**RECORDED DATA:**
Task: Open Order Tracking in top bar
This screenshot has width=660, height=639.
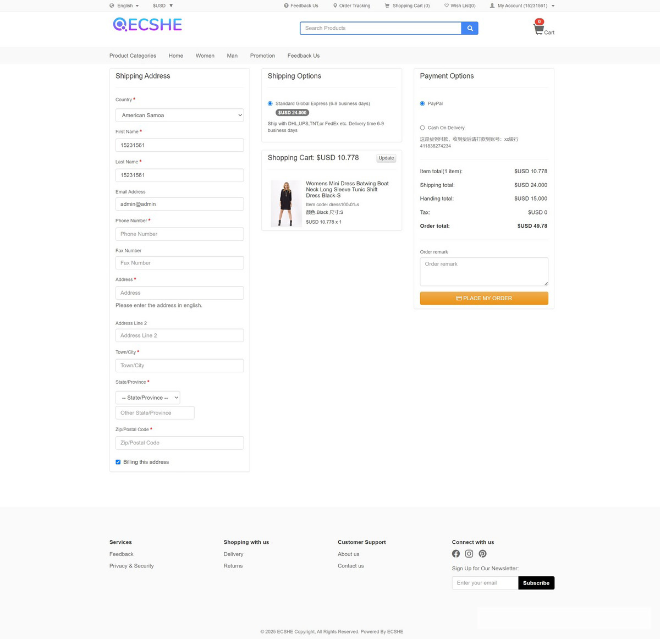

==

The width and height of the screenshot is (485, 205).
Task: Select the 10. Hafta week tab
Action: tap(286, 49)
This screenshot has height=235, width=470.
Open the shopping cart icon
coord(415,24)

**YOUR INSTRUCTIONS:** Starting at the line above that contains "Task: Open Order Tracking in top bar", write out each line exactly until the line that contains "This screenshot has width=660, height=639." has been written, and stop there.

**OUTPUT OF THE TASK:**
Task: Open Order Tracking in top bar
This screenshot has width=660, height=639.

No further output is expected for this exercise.